The response must contain every line from the records below that has "with".
○ ○ ○ ○ ○ ○ ○
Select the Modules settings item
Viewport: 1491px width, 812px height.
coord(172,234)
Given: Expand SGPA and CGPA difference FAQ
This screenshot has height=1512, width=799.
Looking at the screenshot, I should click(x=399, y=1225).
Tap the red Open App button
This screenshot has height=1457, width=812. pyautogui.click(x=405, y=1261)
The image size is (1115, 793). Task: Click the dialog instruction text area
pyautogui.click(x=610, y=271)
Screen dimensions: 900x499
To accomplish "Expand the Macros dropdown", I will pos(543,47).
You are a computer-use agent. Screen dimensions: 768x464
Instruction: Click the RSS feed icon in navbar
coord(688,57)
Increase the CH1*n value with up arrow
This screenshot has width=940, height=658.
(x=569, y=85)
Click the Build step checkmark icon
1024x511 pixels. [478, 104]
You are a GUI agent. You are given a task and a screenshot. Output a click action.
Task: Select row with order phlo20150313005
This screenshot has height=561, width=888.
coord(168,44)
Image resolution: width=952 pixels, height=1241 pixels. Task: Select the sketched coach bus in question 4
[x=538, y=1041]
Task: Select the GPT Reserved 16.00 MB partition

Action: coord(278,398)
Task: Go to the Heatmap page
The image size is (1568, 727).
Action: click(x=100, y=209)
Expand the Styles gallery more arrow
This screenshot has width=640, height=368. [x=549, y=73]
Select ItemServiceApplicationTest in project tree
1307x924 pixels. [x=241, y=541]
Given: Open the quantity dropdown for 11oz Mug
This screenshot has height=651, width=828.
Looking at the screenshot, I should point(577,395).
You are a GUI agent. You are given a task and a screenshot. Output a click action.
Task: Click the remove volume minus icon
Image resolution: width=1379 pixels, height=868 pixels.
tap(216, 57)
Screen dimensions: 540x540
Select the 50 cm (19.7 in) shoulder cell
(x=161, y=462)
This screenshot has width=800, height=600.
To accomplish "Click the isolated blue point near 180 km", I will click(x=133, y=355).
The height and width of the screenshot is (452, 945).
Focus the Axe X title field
○ ○ ○ ○ ○ ○ ○
● Solved problem:
Increase the CH1*n value with up arrow
Task: Select row with order phlo20150313005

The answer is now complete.